I’m not sure who missed the memo, but life is not supposed to resemble a bad lifetime movie complete with cheesy acting and ridiculous melodrama. That person needs to be fired!

So my previous blog post led to some good discussion between Emmett and me. He was a little upset with me, but we talked. I realized I hadn’t been giving him enough credit for some things, and he realized that he could be doing more with Quinn and me even when he couldn’t get out of bed. I had planned to write a blog post about the sweetness of reconciliation, about the beauty of walking together in the process of sanctification in the midst of difficulties, about the humility of true love.
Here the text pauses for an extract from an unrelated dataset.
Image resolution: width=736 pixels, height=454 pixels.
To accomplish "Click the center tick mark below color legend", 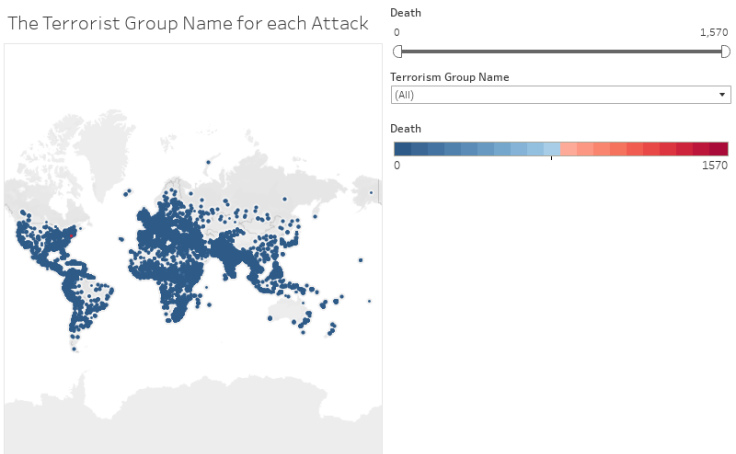I will pyautogui.click(x=552, y=159).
But life happens too fast. Before I could get those thoughts out, we were on our way to Houston again. This trip was not the forefront in our concerns. We had planned to talk with the doctor about postponing chemotherapy a week. Nothing major was planned, so it was just going to be a quick trip to Houston and back to prepare for chemotherapy next week. Ha! Everything was going well until this morning. Emmett went to get out of bed and his feeding tube site started bleeding profusely. Just like back in January, Emmett couldn’t stop the bleeding. So off we went to the MD Anderson emergency room. They re-sutured a vein, cauterized the entire tube site, and sent us on our way to our appointment. It was the best ER experience we’ve had, hands down. After some very long delays, we saw the doctor in Houston and went on our way back to Nashville. Driving home from the airport, though, Emmett started bleeding again. A lot. So we went home, repacked the hospital bag for a local trip, checked out Emmett’s tube site, complained a little to each other, and headed off to the ER. We’re currently at the Vandy ER waiting to see a specialist.

So it boils down to the fact the people aren’t really supposed to have tubes come out of their stomachs. Emmett’s had his tube now for about a year. The stomach acid comes through the tube site and irritates the sin around the tube, never really allowing it to heal. The skin gets rubbed raw and vessels near the surface open up and bleed quite a bit. You can treat the bleeding, but not really the cause of the bleeding. Technically, Emmett doesn’t need a feeding tube. Since the tumor in his esophagus is gone, he can swallow fine. But ever since our marathon hospital stays last spring, getting Emmett to eat requires an extraordinary combination of coercion and bullying. If he didn’t have cancer you might think he was anorexic. So the feeding tube has been a life saver, allowing us to keep him nourished and hydrated. Even with the feeding tube, though, Emmett’s lost about 20-25 pounds in the last year. So we have to decide whether or not to keep the feeding tube. If we keep the tube, there is likely to be more bleeding. If we get rid of the tube, we are likely return to the ER for dehydration.

There’s really not a good answer here. Medicine has come a long way, but many people are under the mistaken impression that there is a fix to everything. A feeding tube is a good fix for not being able to eat, but it’s not meant to be a permanent fix. The chemo Emmett is doing is working reasonably well, but there is no fix for some of the side effects, like excessive mucus or numbness and tingling. So we’re coming to the point in Emmett’s treatment where we have to make a lot of choices with no good option. Today the doctor brought up stopping the trial as an option. That is not the best choice yet, but it made us realize just how far along we are. We are in uncharted territory. Hope is harder to find, especially for Emmett.

So pray for us. We’re tired. very. very. tired. Our spirits are flagging. We have a lot of tough choices ahead and little energy with which to face them.